[THE PROBLEM]:
Please restate exactly what appears in the records below from the first line to the line where "Given: Toggle the" is, that line included.

[[ LISTED ENTRIES open ]]

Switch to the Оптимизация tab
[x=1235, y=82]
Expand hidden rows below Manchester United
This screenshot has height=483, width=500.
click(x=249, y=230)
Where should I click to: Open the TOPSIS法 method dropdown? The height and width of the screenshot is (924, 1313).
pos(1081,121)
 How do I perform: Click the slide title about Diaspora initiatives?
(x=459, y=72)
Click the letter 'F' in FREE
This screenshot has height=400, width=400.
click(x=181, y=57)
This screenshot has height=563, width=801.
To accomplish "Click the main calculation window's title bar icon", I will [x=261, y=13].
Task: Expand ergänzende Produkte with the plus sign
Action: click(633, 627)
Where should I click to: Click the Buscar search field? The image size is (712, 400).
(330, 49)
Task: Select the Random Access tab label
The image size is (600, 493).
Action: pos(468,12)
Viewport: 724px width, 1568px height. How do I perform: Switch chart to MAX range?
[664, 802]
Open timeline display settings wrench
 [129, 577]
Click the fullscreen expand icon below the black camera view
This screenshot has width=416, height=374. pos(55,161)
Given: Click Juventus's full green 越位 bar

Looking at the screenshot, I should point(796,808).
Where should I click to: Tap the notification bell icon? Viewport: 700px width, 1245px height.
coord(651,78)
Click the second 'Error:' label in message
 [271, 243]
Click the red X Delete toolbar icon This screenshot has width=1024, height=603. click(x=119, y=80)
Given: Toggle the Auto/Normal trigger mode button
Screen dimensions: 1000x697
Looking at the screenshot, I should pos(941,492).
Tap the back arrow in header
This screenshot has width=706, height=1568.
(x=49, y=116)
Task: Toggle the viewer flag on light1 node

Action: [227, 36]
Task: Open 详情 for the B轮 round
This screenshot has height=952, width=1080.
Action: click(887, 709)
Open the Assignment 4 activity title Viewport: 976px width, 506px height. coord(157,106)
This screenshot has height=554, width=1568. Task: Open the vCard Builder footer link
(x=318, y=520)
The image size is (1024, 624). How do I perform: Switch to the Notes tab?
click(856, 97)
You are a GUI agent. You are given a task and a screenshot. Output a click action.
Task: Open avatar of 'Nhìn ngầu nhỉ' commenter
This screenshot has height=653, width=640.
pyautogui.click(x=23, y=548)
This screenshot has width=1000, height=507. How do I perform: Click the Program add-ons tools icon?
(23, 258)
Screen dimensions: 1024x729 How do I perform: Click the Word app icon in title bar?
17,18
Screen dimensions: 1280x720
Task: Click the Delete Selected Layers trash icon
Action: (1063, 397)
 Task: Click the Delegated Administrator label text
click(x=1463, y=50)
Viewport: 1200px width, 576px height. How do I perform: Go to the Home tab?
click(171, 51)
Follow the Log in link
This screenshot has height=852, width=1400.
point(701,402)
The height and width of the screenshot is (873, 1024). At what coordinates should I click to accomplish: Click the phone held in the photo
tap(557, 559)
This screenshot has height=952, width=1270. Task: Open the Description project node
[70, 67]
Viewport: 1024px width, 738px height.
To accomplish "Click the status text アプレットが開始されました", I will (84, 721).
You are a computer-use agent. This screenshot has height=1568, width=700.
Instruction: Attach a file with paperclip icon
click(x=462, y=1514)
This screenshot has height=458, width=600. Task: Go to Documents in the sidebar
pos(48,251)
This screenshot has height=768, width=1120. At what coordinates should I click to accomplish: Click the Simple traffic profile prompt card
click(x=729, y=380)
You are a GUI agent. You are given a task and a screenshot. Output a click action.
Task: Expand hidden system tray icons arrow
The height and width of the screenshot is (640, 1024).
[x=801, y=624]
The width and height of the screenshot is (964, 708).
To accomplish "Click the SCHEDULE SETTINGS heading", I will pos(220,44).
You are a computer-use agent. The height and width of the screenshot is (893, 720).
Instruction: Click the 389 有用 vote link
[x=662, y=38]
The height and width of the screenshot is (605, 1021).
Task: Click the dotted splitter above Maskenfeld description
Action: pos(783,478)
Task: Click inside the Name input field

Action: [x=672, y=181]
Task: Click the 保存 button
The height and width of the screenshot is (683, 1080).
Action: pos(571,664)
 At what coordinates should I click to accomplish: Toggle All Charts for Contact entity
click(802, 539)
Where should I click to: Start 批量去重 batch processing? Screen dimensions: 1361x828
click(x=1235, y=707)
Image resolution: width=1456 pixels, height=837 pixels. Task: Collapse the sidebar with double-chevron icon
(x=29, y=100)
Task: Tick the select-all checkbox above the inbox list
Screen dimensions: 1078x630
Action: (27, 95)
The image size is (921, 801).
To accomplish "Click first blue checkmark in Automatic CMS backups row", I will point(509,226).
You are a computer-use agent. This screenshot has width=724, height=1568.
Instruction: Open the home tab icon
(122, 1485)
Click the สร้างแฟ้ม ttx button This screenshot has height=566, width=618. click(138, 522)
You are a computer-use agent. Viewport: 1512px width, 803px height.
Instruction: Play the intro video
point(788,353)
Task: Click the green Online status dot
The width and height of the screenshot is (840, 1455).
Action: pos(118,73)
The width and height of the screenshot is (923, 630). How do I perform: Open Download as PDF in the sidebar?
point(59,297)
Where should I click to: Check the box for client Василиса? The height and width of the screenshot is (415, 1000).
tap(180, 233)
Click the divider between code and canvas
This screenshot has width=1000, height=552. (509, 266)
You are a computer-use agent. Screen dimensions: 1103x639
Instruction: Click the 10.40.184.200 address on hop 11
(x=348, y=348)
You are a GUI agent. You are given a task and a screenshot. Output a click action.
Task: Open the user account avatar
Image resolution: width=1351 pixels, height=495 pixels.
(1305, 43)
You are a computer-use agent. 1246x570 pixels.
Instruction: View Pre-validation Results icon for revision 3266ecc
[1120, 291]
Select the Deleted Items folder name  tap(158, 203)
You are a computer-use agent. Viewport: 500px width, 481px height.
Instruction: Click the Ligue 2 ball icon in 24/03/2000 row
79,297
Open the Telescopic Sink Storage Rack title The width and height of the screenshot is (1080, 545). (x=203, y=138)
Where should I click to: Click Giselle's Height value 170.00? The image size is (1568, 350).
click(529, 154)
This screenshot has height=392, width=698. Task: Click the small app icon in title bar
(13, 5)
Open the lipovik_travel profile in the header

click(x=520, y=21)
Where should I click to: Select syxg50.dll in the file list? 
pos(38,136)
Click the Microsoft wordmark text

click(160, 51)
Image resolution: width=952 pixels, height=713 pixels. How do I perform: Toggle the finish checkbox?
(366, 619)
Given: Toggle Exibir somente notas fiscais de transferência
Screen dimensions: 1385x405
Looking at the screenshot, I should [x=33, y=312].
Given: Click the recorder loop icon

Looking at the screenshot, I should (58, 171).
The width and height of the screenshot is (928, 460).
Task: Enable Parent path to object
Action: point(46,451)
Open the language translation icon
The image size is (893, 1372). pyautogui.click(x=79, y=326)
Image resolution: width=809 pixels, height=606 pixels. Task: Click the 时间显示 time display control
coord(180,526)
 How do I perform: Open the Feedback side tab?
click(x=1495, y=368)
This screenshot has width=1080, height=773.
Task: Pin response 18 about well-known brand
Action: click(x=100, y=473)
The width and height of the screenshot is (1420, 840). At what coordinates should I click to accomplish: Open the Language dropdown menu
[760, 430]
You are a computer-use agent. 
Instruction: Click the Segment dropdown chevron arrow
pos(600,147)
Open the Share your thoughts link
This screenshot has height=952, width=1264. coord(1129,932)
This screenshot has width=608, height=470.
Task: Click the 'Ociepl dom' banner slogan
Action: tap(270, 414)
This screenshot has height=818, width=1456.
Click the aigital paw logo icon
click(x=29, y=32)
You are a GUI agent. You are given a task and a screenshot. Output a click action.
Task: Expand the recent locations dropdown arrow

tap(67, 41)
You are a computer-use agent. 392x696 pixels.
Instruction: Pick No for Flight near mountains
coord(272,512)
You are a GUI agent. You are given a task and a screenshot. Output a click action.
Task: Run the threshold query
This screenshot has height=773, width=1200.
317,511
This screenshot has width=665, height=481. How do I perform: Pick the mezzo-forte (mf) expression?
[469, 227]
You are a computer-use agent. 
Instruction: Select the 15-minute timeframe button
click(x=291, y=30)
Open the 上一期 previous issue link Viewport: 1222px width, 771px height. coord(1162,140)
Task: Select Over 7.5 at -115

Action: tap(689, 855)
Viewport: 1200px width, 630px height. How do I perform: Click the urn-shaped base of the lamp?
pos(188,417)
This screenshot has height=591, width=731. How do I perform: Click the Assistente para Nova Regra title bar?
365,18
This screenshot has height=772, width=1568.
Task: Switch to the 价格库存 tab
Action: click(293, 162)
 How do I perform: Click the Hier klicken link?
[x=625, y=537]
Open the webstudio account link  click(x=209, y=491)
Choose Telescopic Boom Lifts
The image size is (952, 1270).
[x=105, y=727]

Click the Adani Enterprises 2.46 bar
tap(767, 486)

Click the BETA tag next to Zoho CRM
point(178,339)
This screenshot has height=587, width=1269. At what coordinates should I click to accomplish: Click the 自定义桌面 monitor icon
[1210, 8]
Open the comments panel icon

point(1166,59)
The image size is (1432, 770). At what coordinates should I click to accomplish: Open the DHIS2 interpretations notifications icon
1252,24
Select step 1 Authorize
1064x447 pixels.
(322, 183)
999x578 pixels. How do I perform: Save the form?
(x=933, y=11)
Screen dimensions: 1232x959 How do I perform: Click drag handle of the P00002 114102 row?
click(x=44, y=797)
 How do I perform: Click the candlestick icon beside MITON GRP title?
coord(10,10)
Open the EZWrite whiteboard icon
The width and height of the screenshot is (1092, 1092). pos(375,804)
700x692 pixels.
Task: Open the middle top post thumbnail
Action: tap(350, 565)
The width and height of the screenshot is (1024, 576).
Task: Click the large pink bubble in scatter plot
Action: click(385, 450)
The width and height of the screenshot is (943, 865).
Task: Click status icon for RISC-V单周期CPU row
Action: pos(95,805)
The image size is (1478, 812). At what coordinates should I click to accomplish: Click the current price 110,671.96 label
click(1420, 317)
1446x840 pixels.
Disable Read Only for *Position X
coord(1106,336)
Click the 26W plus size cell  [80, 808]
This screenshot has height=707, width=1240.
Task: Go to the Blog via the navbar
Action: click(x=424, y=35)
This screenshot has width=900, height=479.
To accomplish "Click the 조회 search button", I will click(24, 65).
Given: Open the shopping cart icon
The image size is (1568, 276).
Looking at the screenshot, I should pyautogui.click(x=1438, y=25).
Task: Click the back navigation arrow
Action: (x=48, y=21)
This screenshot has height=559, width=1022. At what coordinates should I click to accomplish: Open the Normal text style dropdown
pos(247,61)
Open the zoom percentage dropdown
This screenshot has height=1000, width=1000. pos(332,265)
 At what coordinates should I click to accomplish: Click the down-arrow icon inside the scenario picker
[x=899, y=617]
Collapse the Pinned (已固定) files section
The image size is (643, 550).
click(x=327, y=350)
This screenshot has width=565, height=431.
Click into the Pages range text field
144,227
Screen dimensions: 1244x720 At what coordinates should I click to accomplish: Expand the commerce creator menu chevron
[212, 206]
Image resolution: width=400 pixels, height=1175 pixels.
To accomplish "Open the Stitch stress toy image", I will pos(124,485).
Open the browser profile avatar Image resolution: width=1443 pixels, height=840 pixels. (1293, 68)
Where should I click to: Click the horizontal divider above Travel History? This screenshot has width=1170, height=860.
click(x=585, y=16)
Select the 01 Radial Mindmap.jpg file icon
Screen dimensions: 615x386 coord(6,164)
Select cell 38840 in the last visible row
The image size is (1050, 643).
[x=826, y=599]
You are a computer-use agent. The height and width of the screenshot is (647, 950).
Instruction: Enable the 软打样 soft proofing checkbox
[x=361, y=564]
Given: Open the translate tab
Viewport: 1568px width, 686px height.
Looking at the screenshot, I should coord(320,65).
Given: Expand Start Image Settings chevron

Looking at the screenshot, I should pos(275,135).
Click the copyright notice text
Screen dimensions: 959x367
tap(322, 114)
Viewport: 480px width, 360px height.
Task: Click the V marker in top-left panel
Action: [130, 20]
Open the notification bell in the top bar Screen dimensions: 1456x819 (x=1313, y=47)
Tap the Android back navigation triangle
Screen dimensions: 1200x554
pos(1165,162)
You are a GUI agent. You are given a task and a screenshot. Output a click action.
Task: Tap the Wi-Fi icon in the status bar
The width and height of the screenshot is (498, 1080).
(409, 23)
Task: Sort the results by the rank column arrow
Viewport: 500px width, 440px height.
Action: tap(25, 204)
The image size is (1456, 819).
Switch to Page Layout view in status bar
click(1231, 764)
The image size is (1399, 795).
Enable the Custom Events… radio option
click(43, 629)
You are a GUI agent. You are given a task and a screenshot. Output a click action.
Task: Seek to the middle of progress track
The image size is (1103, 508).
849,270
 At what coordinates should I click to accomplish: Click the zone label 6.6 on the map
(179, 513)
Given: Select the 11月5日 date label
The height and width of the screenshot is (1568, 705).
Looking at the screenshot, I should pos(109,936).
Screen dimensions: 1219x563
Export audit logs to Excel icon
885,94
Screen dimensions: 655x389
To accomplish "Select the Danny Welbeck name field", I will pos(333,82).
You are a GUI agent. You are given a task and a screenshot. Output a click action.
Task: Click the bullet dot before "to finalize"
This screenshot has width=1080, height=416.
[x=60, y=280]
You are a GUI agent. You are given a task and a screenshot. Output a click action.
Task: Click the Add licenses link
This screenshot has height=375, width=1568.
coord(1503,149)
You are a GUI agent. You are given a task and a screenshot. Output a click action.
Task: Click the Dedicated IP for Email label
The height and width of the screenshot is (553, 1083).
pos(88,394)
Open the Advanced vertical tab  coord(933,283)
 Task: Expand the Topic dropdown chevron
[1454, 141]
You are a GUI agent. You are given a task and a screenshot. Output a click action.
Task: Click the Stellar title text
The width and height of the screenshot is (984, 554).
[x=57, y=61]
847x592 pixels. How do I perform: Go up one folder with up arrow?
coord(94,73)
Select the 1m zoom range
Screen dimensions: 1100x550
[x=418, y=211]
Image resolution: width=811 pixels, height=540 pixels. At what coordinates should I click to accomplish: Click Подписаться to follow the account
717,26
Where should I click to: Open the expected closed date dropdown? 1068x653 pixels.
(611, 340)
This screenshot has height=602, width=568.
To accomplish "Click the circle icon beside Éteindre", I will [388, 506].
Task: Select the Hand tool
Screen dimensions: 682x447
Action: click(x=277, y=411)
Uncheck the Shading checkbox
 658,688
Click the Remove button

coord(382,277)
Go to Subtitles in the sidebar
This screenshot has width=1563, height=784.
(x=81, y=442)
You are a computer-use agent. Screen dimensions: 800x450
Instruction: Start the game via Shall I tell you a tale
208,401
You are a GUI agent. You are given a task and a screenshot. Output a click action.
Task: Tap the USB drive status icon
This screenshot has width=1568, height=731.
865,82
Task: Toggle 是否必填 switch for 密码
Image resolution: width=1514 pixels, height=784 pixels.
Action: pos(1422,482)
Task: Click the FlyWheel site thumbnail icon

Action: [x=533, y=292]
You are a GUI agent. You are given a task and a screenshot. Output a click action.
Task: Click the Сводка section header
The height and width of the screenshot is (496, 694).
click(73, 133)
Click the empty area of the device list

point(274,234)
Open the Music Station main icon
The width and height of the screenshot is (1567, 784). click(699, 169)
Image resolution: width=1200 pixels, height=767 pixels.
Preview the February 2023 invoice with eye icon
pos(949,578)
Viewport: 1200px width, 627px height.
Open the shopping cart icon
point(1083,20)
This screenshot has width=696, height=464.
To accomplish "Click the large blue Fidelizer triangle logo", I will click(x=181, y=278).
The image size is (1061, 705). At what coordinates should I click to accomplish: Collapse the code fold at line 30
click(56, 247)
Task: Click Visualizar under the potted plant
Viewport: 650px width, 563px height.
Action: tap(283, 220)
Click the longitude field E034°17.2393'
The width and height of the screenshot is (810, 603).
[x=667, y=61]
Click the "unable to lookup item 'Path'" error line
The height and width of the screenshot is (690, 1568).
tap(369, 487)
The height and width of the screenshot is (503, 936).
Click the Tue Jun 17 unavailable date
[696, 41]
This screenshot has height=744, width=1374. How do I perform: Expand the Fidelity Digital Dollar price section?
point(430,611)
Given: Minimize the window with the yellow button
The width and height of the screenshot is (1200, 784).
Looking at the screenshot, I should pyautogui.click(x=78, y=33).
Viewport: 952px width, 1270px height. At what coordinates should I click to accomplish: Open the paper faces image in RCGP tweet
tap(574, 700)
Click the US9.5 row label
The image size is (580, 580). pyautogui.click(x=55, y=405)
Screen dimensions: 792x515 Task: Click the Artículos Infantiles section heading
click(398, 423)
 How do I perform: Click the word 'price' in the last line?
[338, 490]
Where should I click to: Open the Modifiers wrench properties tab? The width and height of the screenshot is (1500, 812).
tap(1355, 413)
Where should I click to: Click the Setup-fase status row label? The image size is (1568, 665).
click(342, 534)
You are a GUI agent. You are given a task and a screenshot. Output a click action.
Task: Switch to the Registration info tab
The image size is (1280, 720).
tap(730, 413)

[[ LISTED ENTRIES closed ]]

[SOLUTION BELOW]:
Switch to the Оптимизация tab
[x=1235, y=82]
Expand hidden rows below Manchester United
This screenshot has height=483, width=500.
click(x=249, y=230)
Where should I click to: Open the TOPSIS法 method dropdown? The height and width of the screenshot is (924, 1313).
pos(1081,121)
 How do I perform: Click the slide title about Diaspora initiatives?
(x=459, y=72)
Click the letter 'F' in FREE
This screenshot has height=400, width=400.
click(x=181, y=57)
This screenshot has height=563, width=801.
To accomplish "Click the main calculation window's title bar icon", I will [x=261, y=13].
Task: Expand ergänzende Produkte with the plus sign
Action: click(633, 627)
Where should I click to: Click the Buscar search field? The image size is (712, 400).
(330, 49)
Task: Select the Random Access tab label
The image size is (600, 493).
Action: pos(468,12)
Viewport: 724px width, 1568px height. How do I perform: Switch chart to MAX range?
[664, 802]
Open timeline display settings wrench
 [129, 577]
Click the fullscreen expand icon below the black camera view
This screenshot has width=416, height=374. pos(55,161)
Given: Click Juventus's full green 越位 bar

Looking at the screenshot, I should point(796,808).
Where should I click to: Tap the notification bell icon? Viewport: 700px width, 1245px height.
coord(651,78)
Click the second 'Error:' label in message
 [271, 243]
Click the red X Delete toolbar icon This screenshot has width=1024, height=603. click(x=119, y=80)
Given: Toggle the Auto/Normal trigger mode button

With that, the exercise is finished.